How Frank Luntz Lost His Groove

@AOSHQDOOM linked this last night. If you've gotten the sense that America has lost its way and doesn't even seem to want to find its way back, Frank Luntz has the data to back that up. And he's depressed about it.

America's best-known public-opinion guru hasn't suddenly gone vegan. Luntz—the tubby, rumpled guy who runs the focus groups on Fox News after presidential debates, the political consultant and TV fixture whose word has been law in Republican circles since he helped write the 1994 Contract With America—has always been a hard man to please. But something is different now, he tells me. Something is wrong. Something in his psyche has broken, and he does not know if he can recover.

Frank Luntz is having some kind of crisis. I just can't quite get my head around it.
"I've had a headache for six days now, and it doesn't go away," he tells me as we take our seats at a table downstairs. "I don't sleep for more than two or three hours at a time. I'm probably less healthy now than I have ever been in my life." He's not sure what to do. He's still going through the motions—giving speeches, going on television, conducting focus groups, and advising companies and politicians on how best to convey their message.

...

The crisis began, he says, after last year's presidential election, when Luntz became profoundly depressed. For more than a month, he tried to stay occupied, but nothing could keep his attention. Finally, six weeks after the election, during a meeting of his consulting company in Las Vegas, he fell apart. Leaving his employees behind, he flew back to his mansion in Los Angeles, where he stayed for three weeks, barely going outside or talking to anyone.


...

"I spend more time with voters than anybody else," Luntz says. "I do more focus groups than anybody else. I do more dial sessions than anybody else. I don't know shit about anything, with the exception of what the American people think."

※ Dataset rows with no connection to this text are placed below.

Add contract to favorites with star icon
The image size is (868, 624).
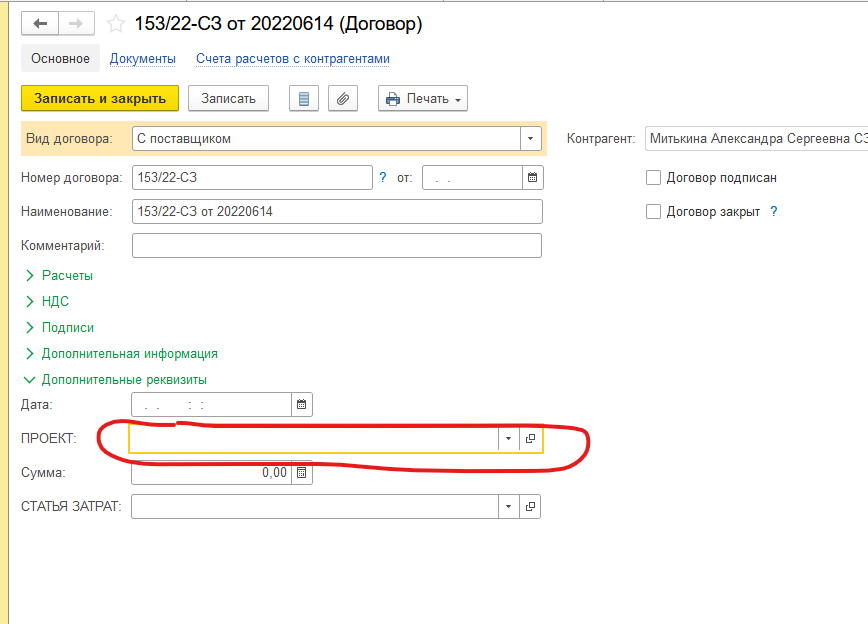116,25
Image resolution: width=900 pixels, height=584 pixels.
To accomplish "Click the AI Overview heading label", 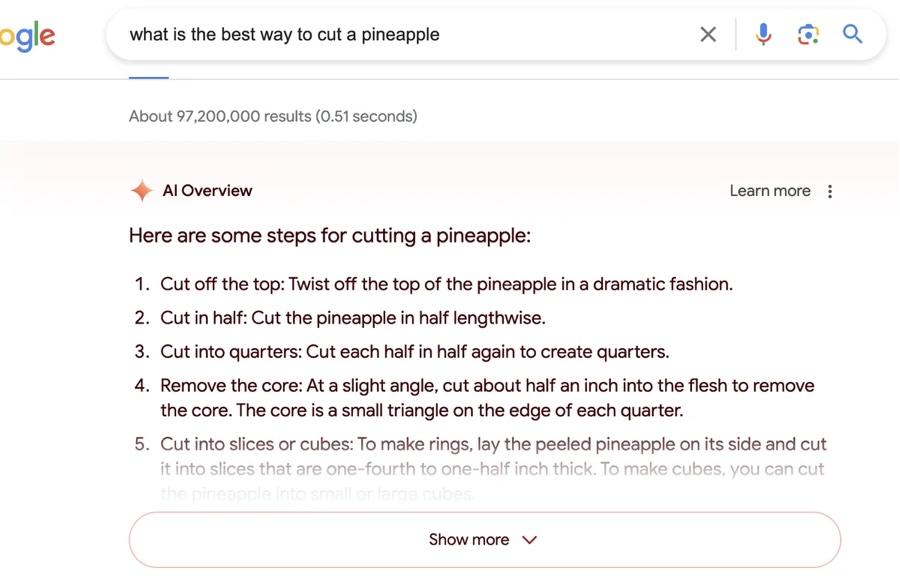I will [x=207, y=191].
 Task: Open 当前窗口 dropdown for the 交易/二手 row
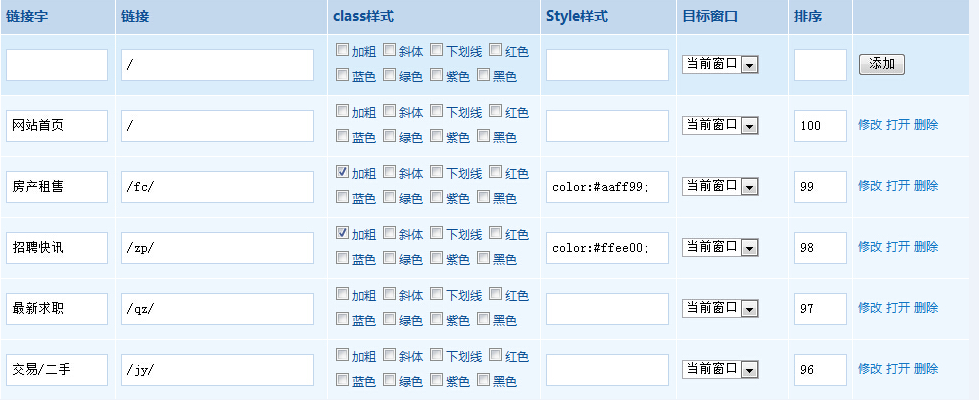tap(719, 369)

It was what Luntz heard from the American people that scared him. They were contentious and argumentative. They didn't listen to each other as they once had. They weren't interested in hearing other points of view. They were divided one against the other, black vs. white, men vs. women, young vs. old, rich vs. poor. "They want to impose their opinions rather than express them," is the way he describes what he saw. "And they're picking up their leads from here in Washington." Haven't political disagreements always been contentious, I ask? "Not like this," he says. "Not like this."

....

In reelecting Obama, the people had spoken. And the people, he believed, were wrong. Having spent his career telling politicians what the people wanted to hear, Luntz now believed the people had been corrupted and were beyond saving. Obama had ruined the electorate, set them at each other's throats, and there was no way to turn back.

...

[W]hat if the Real People are wrong? That is the possibility Luntz now grapples with. What if the things people want to hear from their leaders are ideas that would lead the country down a dangerous road?

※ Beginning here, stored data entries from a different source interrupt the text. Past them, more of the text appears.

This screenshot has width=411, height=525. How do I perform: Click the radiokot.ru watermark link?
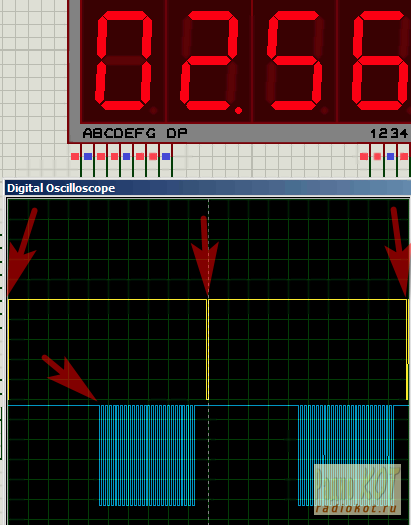pos(357,508)
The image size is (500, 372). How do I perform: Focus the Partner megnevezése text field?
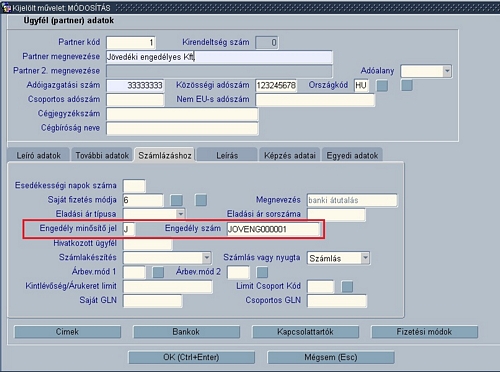(219, 57)
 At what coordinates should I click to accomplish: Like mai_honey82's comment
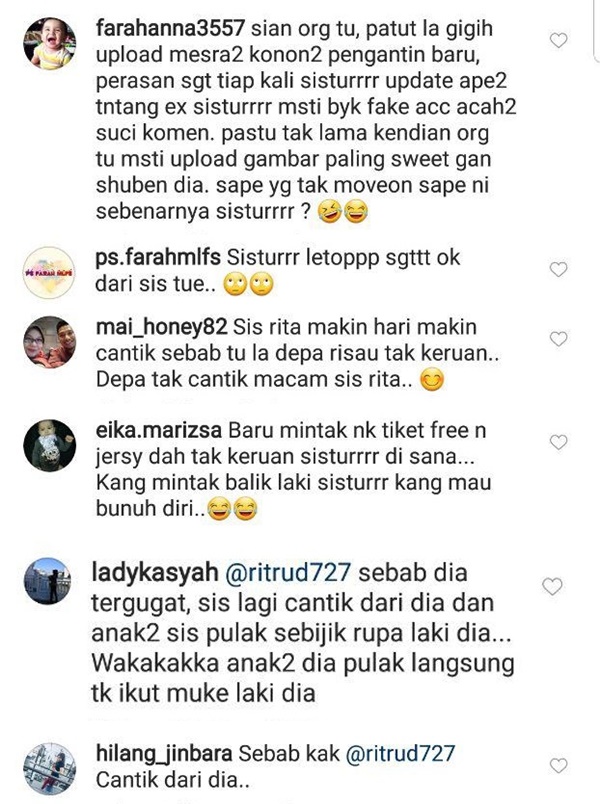tap(558, 338)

"You should not expect a handout," he tells me. "You should not even expect a safety net. When my house burns down, I should not go to the government to rebuild it. I should have the savings, and if I don't, my neighbors should pitch in for me, because I would do that for them." The entitlement he now hears from the focus groups he convenes amounts, in his view, to a permanent poisoning of the electorate—one that cannot be undone. "We have now created a sense of dependency and a sense of entitlement that is so great that you had, on the day that he was elected, women thinking that Obama was going to pay their mortgage payment, and that's why they voted for him," he says. "And that, to me, is the end of what made this country so great."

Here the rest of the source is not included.